-- TEXT TO READ start --

Version 2.1 of the Unicode Standard brings together two additions to the repertoire which are expected to be in wide use in a number of implementations, errata collected since the publication of Version 2.0, and a number of updates to the character properties database. The two newly added characters are the U+FFFC OBJECT REPLACEMENT CHARACTER and the U+20AC EURO SIGN. The object replacement character is already employed in multiple implementations, and the euro sign is expected to be widely used very soon as the European Monetary Union (EMU) proceeds to phase in its use as the EMU unit of currency. This modification of the Unicode Standard is made available so that implementers can proceed with their support plans knowing that their implementation of Unicode is a well-defined, conforming version. With the additions of Version 2.1, the Unicode Standard contains 38, 887 characters from the world’s scripts.

Additional characters and scripts have been accepted into the Unicode Standard since the publication of The Unicode Standard, Version 2.0. These are not included in Version 2.1 but are documented on the Unicode Web site at: http://www.unicode.org/unicode/alloc/Pipeline.html

1.1 Conformance

Overall Unicode conformance criteria as described in Chapter 3 of Version 2.0 are unchanged. Specific aspects of the bidirectional algorithm have been modified in Version 2.1, Hangul syllable decompositions have been clarified, and certain normative character property values have been changed.

2 Object Replacement Character

The U+FFFC OBJECT REPLACEMENT CHARACTER is used as an insertion point for objects located within a stream of text. All other information about the object is kept outside the character data stream. Internally it is a dummy character which acts as an anchor point for the object’s formatting information. In addition to assuring correct placement of an object in a data stream, the object replacement character also allows the use of general stream-based algorithms for any textual aspects of embedded objects

The object replacement character is classified as a Symbol, Other (So) and has a bidirectional category of Other Neutrals (ON).

-- TEXT TO READ end --

### [DIRECTIVES]
1. Copy out all of the records word for word, leaving out the pictures.
2. Carry on the text about Unicode Standard Version 2.1 from the point where it stops.
The text about Unicode and the records have nothing to do with each other.

-- RECORDS FOR PROCESSING start --

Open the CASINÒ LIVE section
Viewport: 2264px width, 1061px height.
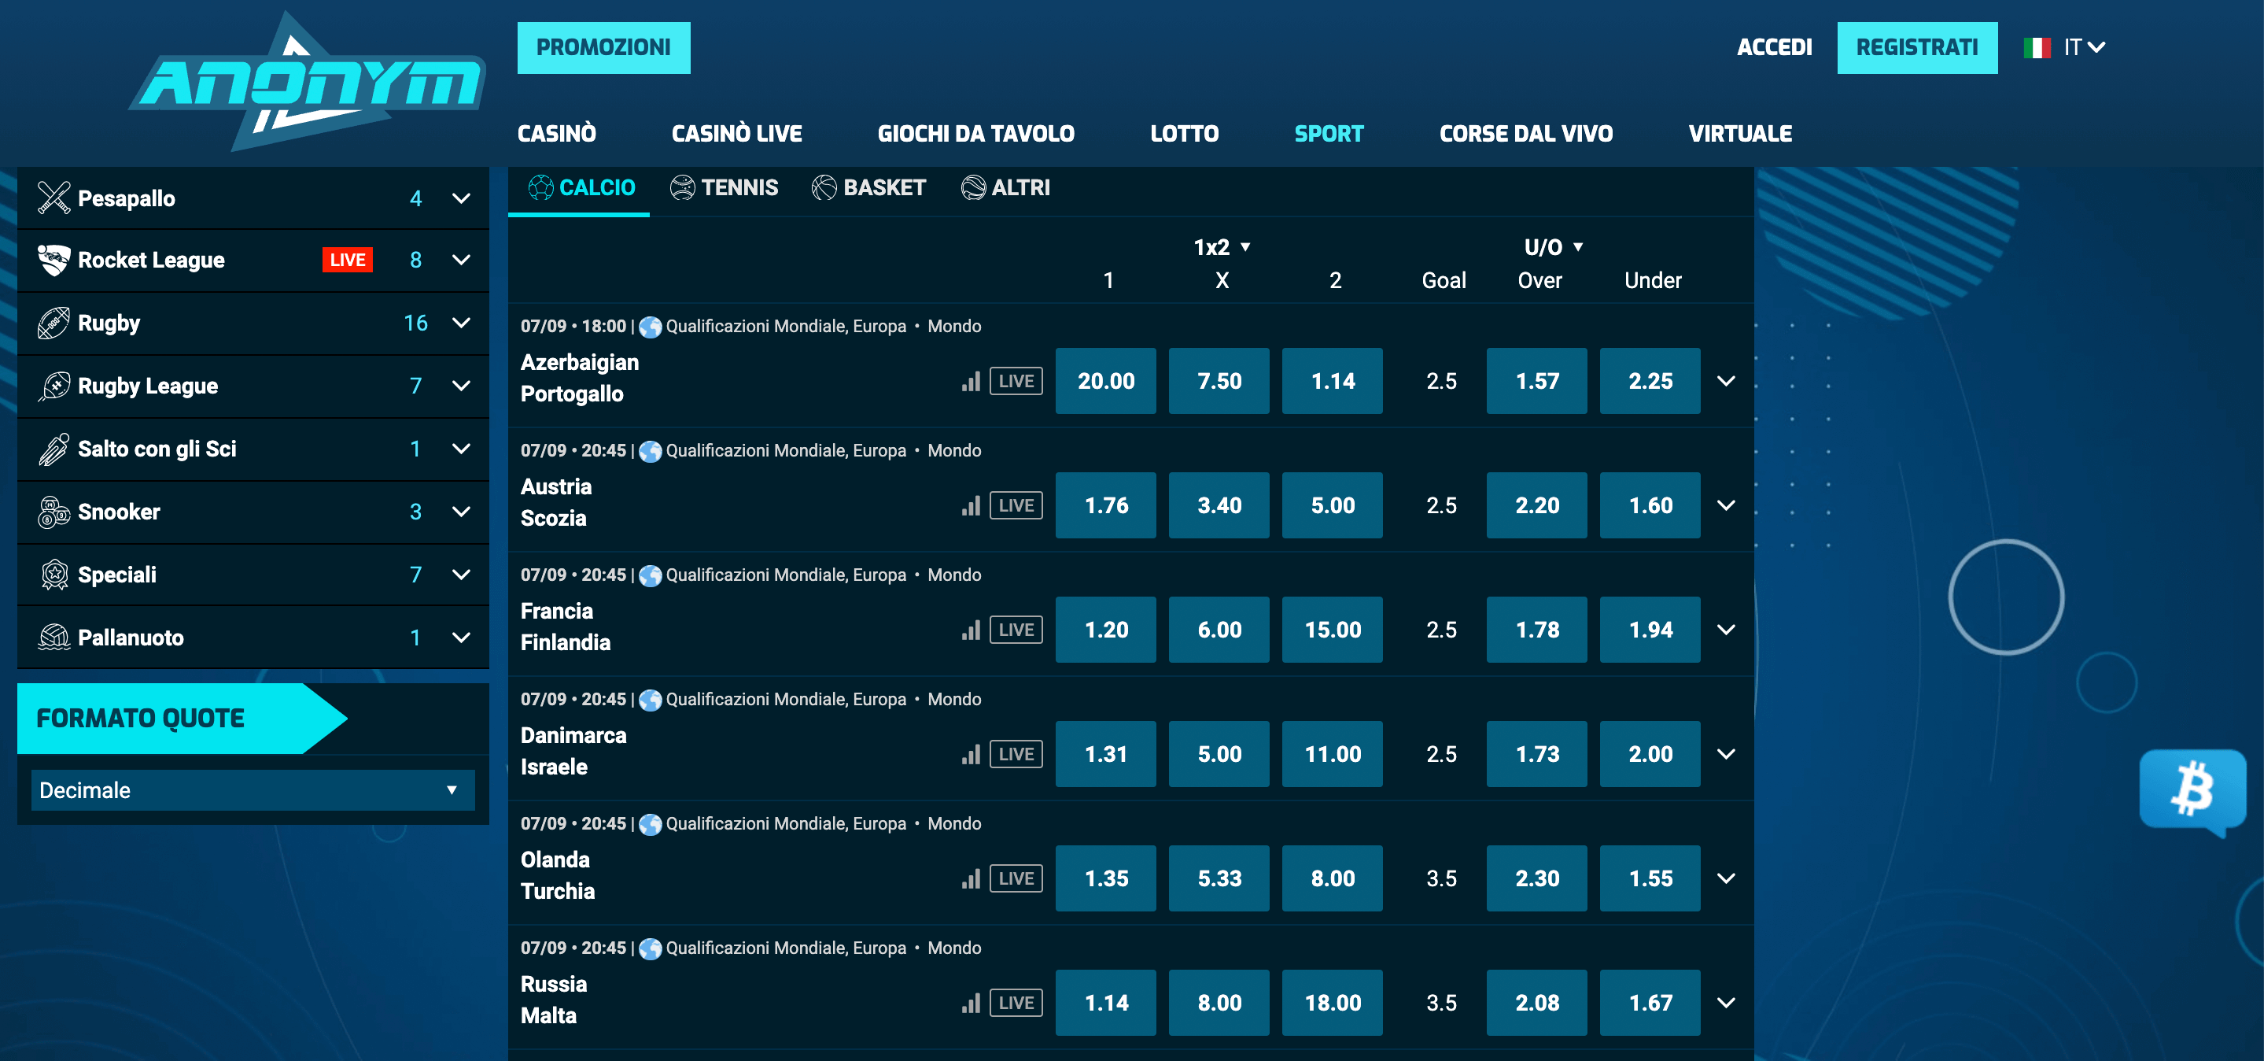(x=737, y=133)
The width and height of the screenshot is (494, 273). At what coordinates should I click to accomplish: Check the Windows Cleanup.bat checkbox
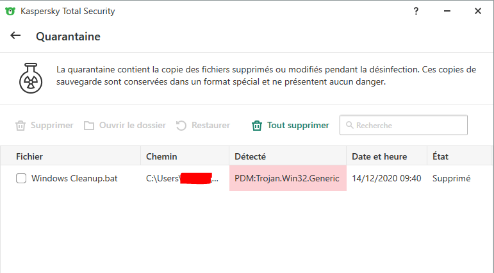[x=21, y=178]
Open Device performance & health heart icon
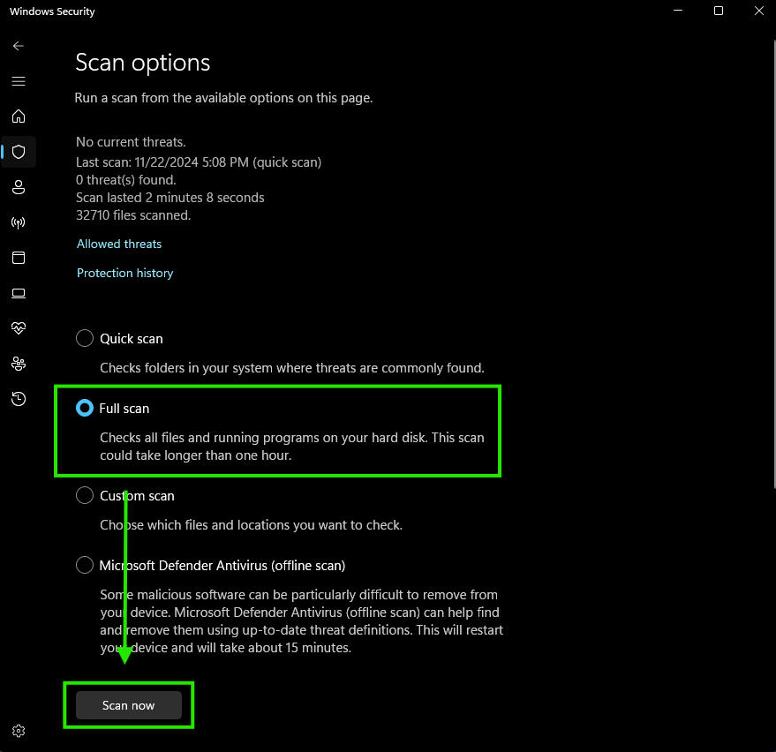The width and height of the screenshot is (776, 752). click(19, 328)
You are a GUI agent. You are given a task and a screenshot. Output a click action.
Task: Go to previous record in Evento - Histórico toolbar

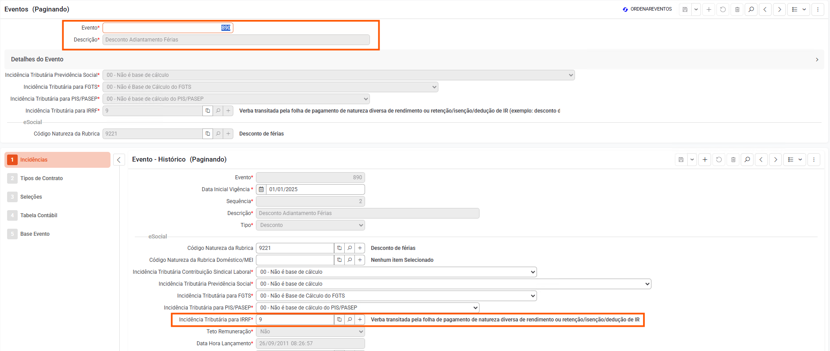click(761, 160)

-- RECORDS FOR PROCESSING end --

### [RESULTS IN ORDER]
1.
Open the CASINÒ LIVE section
Viewport: 2264px width, 1061px height.
(x=737, y=133)
The width and height of the screenshot is (494, 273). At what coordinates should I click to accomplish: Check the Windows Cleanup.bat checkbox
[x=21, y=178]
Open Device performance & health heart icon
The width and height of the screenshot is (776, 752). click(19, 328)
You are a GUI agent. You are given a task and a screenshot. Output a click action.
Task: Go to previous record in Evento - Histórico toolbar

click(761, 160)

2.
Addition

p 7-523. Add to the standard the following character:

FFFC OBJECT REPLACEMENT CHARACTER

3 Euro Sign

The new single currency for member countries of the European Monetary Union (EMU) is the euro. The euro character is encoded in the Unicode Standard as U+20AC EURO SIGN.

To avoid confusion, the historical character U+20A0 EURO-CURRENCY SIGN has been updated with an informative note and a cross reference to U+20AC EURO SIGN.

The euro character is classified as Symbol, Currency (Sc) and has a bidirectional category of European Number Terminator (ET).

Corrigendum

p 7-161. Currency symbols character names list

Add the following informative note for character 20A0:

"Historical character derived from Xerox Character Code Standard"

Add the following cross reference for character 20A0:

"20AC euro sign"

Addition

p 7-161. Add to the standard the following character:

20AC EURO SIGN

Add the following informative note for 20AC:

"Currency sign for the European Monetary Union"

Add the following cross reference for 20AC:

"20A0 euro-currency sign"

4 Errata

4.1 Math Property Characters

Additional Unicode characters have been designated as having the mathematical property. Typos in the Version 2.0 list of characters with the mathematical property have also been corrected.

Corrigenda

p 4-25. In the list following section 4.9

Change 20A6 to 2016.

Change "20D2..20E1" to "20D0..20DC, 20E1".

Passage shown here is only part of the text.